→ PROBLEM TO SOLVE:
Reproduce all of the data below word for word, with no changes.
"""
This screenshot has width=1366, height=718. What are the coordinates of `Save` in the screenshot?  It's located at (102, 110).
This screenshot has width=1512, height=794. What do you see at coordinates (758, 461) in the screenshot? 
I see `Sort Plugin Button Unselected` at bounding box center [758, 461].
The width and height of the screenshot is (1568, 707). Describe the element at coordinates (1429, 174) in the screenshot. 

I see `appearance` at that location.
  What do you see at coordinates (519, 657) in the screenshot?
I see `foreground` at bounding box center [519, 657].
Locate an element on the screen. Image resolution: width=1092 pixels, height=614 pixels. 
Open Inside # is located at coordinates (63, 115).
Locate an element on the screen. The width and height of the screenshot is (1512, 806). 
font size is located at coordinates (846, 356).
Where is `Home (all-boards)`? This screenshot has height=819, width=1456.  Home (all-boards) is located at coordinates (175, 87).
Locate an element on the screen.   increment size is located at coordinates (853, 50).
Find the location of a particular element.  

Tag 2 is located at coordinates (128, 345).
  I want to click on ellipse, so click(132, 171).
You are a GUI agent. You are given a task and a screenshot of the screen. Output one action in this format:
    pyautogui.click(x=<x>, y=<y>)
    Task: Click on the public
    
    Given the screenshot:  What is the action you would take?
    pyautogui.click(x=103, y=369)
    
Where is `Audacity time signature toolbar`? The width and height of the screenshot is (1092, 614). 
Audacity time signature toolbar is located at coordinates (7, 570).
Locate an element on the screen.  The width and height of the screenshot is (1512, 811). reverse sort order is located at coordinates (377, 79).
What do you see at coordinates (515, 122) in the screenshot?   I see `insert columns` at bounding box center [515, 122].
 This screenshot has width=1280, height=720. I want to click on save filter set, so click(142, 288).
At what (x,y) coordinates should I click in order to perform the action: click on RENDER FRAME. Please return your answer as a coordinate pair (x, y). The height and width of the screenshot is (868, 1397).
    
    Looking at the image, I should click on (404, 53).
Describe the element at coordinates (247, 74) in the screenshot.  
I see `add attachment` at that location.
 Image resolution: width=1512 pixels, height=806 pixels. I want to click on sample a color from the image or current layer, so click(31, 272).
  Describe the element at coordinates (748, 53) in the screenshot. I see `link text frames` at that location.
"""
→ CORRECT RESULT:
This screenshot has width=1366, height=718. What are the coordinates of `Save` in the screenshot?  It's located at (102, 110).
This screenshot has width=1512, height=794. What do you see at coordinates (758, 461) in the screenshot? 
I see `Sort Plugin Button Unselected` at bounding box center [758, 461].
The width and height of the screenshot is (1568, 707). Describe the element at coordinates (1429, 174) in the screenshot. 

I see `appearance` at that location.
  What do you see at coordinates (519, 657) in the screenshot?
I see `foreground` at bounding box center [519, 657].
Locate an element on the screen. Image resolution: width=1092 pixels, height=614 pixels. 
Open Inside # is located at coordinates (63, 115).
Locate an element on the screen. The width and height of the screenshot is (1512, 806). 
font size is located at coordinates (846, 356).
Where is `Home (all-boards)`? This screenshot has height=819, width=1456.  Home (all-boards) is located at coordinates (175, 87).
Locate an element on the screen.   increment size is located at coordinates (853, 50).
Find the location of a particular element.  

Tag 2 is located at coordinates (128, 345).
  I want to click on ellipse, so click(132, 171).
You are a GUI agent. You are given a task and a screenshot of the screen. Output one action in this format:
    pyautogui.click(x=<x>, y=<y>)
    Task: Click on the public
    
    Given the screenshot:  What is the action you would take?
    pyautogui.click(x=103, y=369)
    
Where is `Audacity time signature toolbar`? The width and height of the screenshot is (1092, 614). 
Audacity time signature toolbar is located at coordinates (7, 570).
Locate an element on the screen.  The width and height of the screenshot is (1512, 811). reverse sort order is located at coordinates (377, 79).
What do you see at coordinates (515, 122) in the screenshot?   I see `insert columns` at bounding box center [515, 122].
 This screenshot has width=1280, height=720. I want to click on save filter set, so click(142, 288).
At what (x,y) coordinates should I click in order to perform the action: click on RENDER FRAME. Please return your answer as a coordinate pair (x, y). The height and width of the screenshot is (868, 1397).
    
    Looking at the image, I should click on (404, 53).
Describe the element at coordinates (247, 74) in the screenshot.  
I see `add attachment` at that location.
 Image resolution: width=1512 pixels, height=806 pixels. I want to click on sample a color from the image or current layer, so click(31, 272).
  Describe the element at coordinates (748, 53) in the screenshot. I see `link text frames` at that location.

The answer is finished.